(Items from a dataset)
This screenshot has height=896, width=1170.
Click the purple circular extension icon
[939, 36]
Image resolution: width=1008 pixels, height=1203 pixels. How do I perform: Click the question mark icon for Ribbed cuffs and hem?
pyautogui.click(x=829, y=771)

### Required action
The output should match the records above exactly, line for line.

### Answer space
This screenshot has height=896, width=1170.
Click the purple circular extension icon
[939, 36]
Image resolution: width=1008 pixels, height=1203 pixels. How do I perform: Click the question mark icon for Ribbed cuffs and hem?
pyautogui.click(x=829, y=771)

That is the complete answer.